4) Bantuan beras raskin sebagai usaha untuk memenuhi kebutuhan pokok pangan masyarakat miskin.
5) Bantuan pembibitan ikan tawar.
6) Bantuan pengukuran dan pembatasan luasan tanah yang menjadi hak kelola dan hak milik baik dalam bentuk sertifikat atau surat berharga lainnya.
Selain program di atas, pemerintah juga melakukan pembangunan lain yaitu:
1) Pembangunan sarana jalan dan jembatan.
2) Pembangunan saluran listrik ke desa.
3) Pembangunan sarana kesehatan berupa Puskesmas Pembantu lengkap dengan pekerja kesehatan (seperti bidan desa, dan mantra kesehatan) di masing-masing desa.
4) Pembangunan sarana pendidikan yaitu sekolah SD dan SMP, walaupun kondisinya masih sangat memprihatinkan.

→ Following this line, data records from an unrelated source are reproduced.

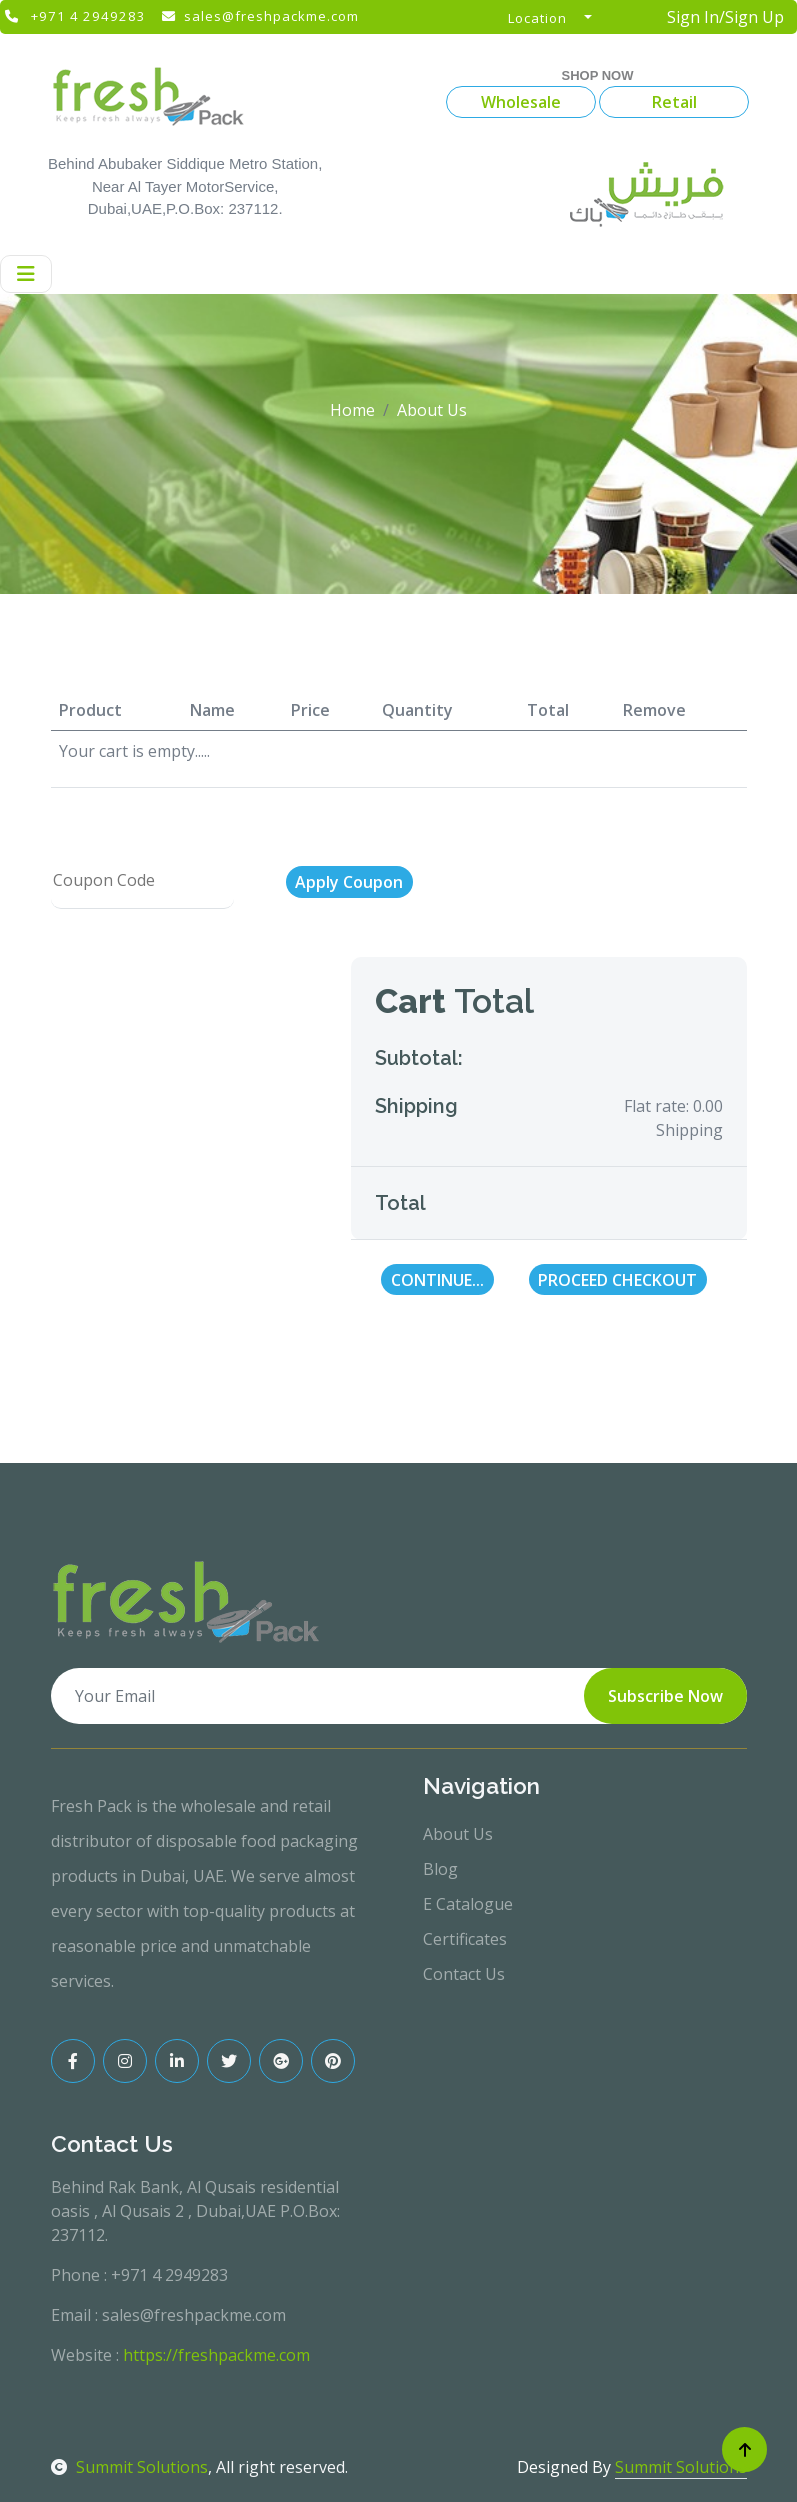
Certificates (465, 1939)
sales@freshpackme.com (271, 16)
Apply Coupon (349, 882)
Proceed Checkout (617, 1280)
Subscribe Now (665, 1696)
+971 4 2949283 (88, 16)
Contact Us (464, 1974)
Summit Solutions (129, 2467)
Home (352, 410)
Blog (440, 1869)
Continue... (437, 1280)
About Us (458, 1834)
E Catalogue (468, 1904)
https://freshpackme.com (216, 2355)
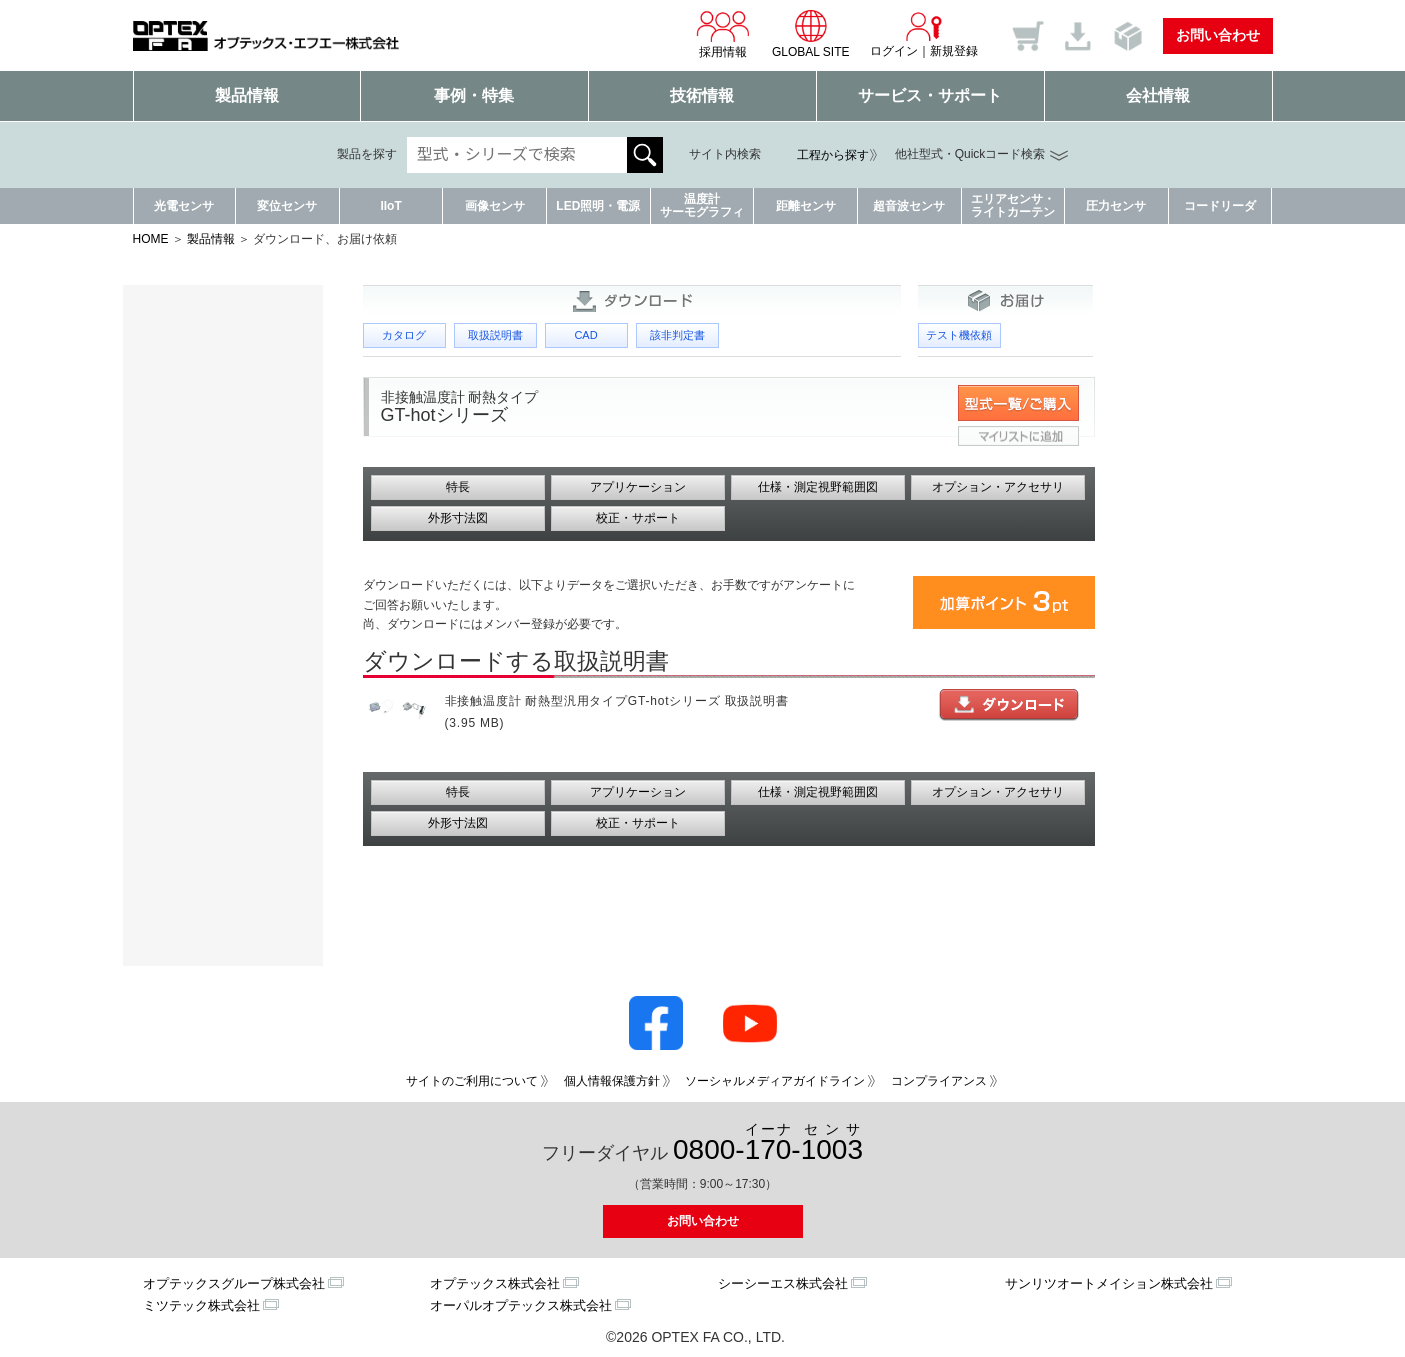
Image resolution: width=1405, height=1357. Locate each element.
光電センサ (184, 206)
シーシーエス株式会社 (783, 1283)
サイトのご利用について (472, 1081)
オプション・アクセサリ (998, 487)
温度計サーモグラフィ (702, 205)
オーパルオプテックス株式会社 (521, 1305)
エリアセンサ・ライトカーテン (1013, 205)
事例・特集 (474, 95)
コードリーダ (1220, 206)
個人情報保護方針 (612, 1081)
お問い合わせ (1218, 35)
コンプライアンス (939, 1081)
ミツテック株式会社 (201, 1305)
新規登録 (954, 51)
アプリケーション (638, 487)
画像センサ (495, 206)
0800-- (768, 1143)
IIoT (390, 206)
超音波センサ (909, 206)
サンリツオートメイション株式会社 (1109, 1283)
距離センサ (806, 206)
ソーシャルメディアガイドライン (775, 1081)
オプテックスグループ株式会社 (234, 1283)
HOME (151, 239)
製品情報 (247, 95)
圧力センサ (1116, 206)
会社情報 (1158, 95)
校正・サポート (638, 518)
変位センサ (287, 206)
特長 (458, 487)
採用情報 (723, 34)
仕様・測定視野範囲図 (818, 487)
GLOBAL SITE (811, 34)
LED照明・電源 (598, 206)
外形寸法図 (458, 518)
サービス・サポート (930, 95)
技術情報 (702, 95)
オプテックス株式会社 (495, 1283)
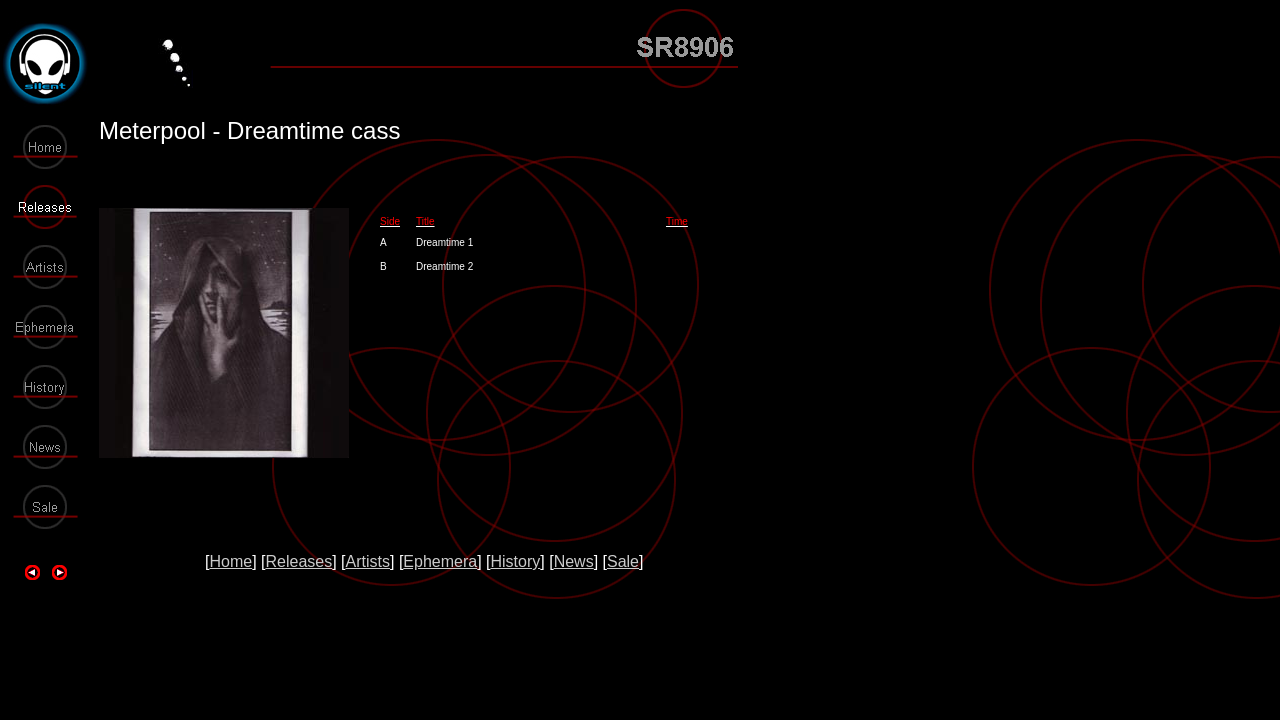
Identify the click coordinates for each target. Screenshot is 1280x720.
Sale (623, 561)
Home (230, 561)
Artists (368, 561)
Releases (298, 561)
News (574, 561)
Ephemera (440, 561)
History (516, 561)
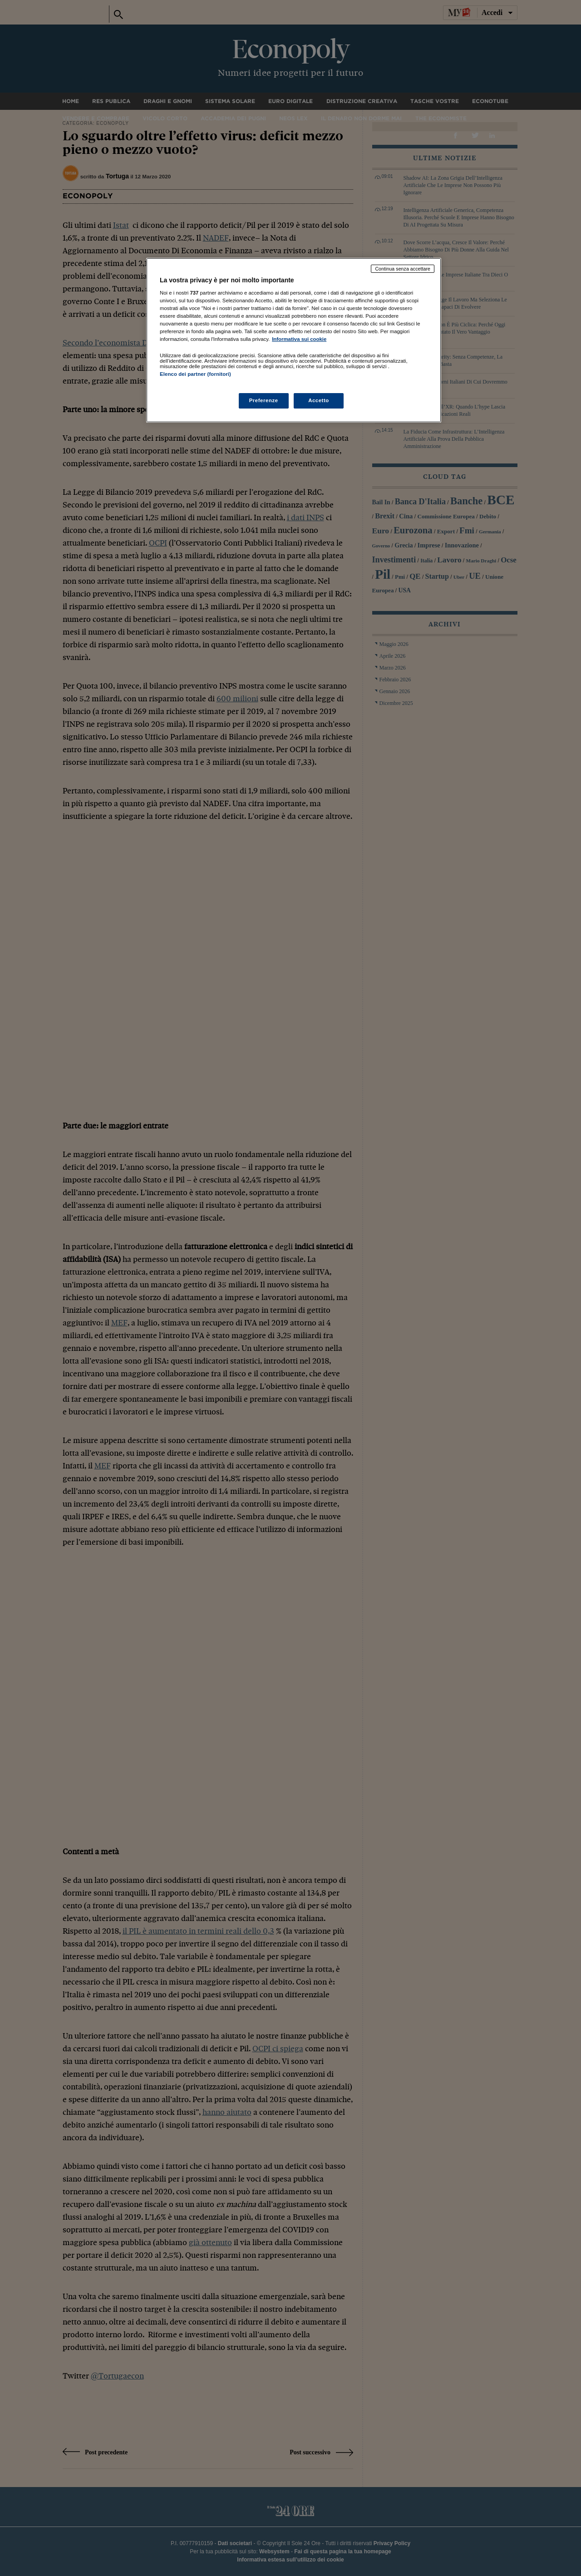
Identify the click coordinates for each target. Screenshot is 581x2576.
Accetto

5) Pengerukan saluran Sungai Citandui.
6) Mengembangan kawasan Segara Anakan sebagai kawasan wisata yang menjadi asset daerah untuk meningkatkan Pendapatan Asli Daerah (PAD).
Usaha pemerintah dalam rangka melakukan pembangunan dan pengembangan kawasan Segara Anakan masih memberikan peluang masalah yang terjadi di wilayah ini. Secara singkat beberapa permasalahan yang muncul kaitannya dengan permasalahan penguasaan lahan di kawasan Segara Anakan adalah:
1) Jumlah penduduk meningkat baik peningkatan penduduk alami maupun meningkatnya arus mobilitas penduduk masuk ke wilayah Segara Anakan. Hal ini juga berakibat pada meningkatnya nilai lahan menjadi bertambah baik fungsi maupun kemanfaatannya oleh masyarakat lokal maupun pendatang.
2) Hak kepemilihan lahan yang tidak berdasarkan pengaturan yang jelas. Permasalahan tapal batas tanah timbul yang tidak jelas kepemilikannya dan hak pengelolaan tanah oleh masyarakat yang dipatok (claiming) oleh sebagian orang secara sepihak.
3) Ketidakjelasan atas Keberlanjutan mata pencaharian masyarakat lokal sebagai nelayan dengan hasil laut yang sekarang dari tahun ke tahun semakin menurun.
4) Kendala perubahan mata pencaharian masyarakat lokal yang sudah terlanjur menjadi petani daratan karena pengalaman dan kemampuan tani yang masih kurang dan perubahan musim pasang surut air laut.
5) Meningkatnya kerusakan hutan mangrove sebagai salah satu sumber daya alam kelautan yang tak ternilai untuk memberikan dukungan terhadap eksistensi ekosistem laut yang seimbang.